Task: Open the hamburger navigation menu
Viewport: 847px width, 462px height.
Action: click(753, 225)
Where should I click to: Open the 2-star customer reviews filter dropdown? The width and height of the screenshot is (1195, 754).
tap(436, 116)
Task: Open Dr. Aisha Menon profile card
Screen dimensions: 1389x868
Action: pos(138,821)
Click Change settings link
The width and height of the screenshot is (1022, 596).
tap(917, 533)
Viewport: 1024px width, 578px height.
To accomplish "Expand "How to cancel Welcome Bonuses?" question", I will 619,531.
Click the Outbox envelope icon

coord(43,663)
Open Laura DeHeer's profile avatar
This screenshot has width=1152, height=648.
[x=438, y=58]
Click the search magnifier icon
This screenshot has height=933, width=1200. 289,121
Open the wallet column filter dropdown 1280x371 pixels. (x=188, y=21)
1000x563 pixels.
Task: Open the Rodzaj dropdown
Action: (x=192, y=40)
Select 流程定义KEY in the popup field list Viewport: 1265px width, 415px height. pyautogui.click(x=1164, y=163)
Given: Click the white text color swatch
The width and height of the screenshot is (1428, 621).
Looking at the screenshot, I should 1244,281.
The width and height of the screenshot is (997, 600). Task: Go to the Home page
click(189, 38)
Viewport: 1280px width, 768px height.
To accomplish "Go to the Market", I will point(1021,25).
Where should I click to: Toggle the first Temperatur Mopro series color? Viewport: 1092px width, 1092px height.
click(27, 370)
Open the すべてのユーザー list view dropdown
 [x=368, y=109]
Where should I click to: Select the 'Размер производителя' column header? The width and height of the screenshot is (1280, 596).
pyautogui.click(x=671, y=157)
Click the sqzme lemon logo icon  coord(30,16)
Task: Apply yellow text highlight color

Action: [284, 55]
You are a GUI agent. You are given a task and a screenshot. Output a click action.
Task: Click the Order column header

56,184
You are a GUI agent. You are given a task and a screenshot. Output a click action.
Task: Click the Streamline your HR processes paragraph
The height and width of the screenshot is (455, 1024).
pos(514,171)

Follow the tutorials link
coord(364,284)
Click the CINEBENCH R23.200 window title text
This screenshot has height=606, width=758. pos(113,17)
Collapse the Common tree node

=-=-=-=-=

Task
Down to the last line, restate the records exactly.

Response
Task: Open the hamburger navigation menu
Viewport: 847px width, 462px height.
Action: click(753, 225)
Where should I click to: Open the 2-star customer reviews filter dropdown? The width and height of the screenshot is (1195, 754).
tap(436, 116)
Task: Open Dr. Aisha Menon profile card
Screen dimensions: 1389x868
Action: pos(138,821)
Click Change settings link
The width and height of the screenshot is (1022, 596).
tap(917, 533)
Viewport: 1024px width, 578px height.
To accomplish "Expand "How to cancel Welcome Bonuses?" question", I will 619,531.
Click the Outbox envelope icon

coord(43,663)
Open Laura DeHeer's profile avatar
This screenshot has width=1152, height=648.
[x=438, y=58]
Click the search magnifier icon
This screenshot has height=933, width=1200. 289,121
Open the wallet column filter dropdown 1280x371 pixels. (x=188, y=21)
1000x563 pixels.
Task: Open the Rodzaj dropdown
Action: (x=192, y=40)
Select 流程定义KEY in the popup field list Viewport: 1265px width, 415px height. pyautogui.click(x=1164, y=163)
Given: Click the white text color swatch
The width and height of the screenshot is (1428, 621).
Looking at the screenshot, I should 1244,281.
The width and height of the screenshot is (997, 600). Task: Go to the Home page
click(189, 38)
Viewport: 1280px width, 768px height.
To accomplish "Go to the Market", I will point(1021,25).
Where should I click to: Toggle the first Temperatur Mopro series color? Viewport: 1092px width, 1092px height.
click(27, 370)
Open the すべてのユーザー list view dropdown
 [x=368, y=109]
Where should I click to: Select the 'Размер производителя' column header? The width and height of the screenshot is (1280, 596).
pyautogui.click(x=671, y=157)
Click the sqzme lemon logo icon  coord(30,16)
Task: Apply yellow text highlight color

Action: [284, 55]
You are a GUI agent. You are given a task and a screenshot. Output a click action.
Task: Click the Order column header

56,184
You are a GUI agent. You are given a task and a screenshot. Output a click action.
Task: Click the Streamline your HR processes paragraph
The height and width of the screenshot is (455, 1024).
pos(514,171)

Follow the tutorials link
coord(364,284)
Click the CINEBENCH R23.200 window title text
This screenshot has height=606, width=758. pos(113,17)
Collapse the Common tree node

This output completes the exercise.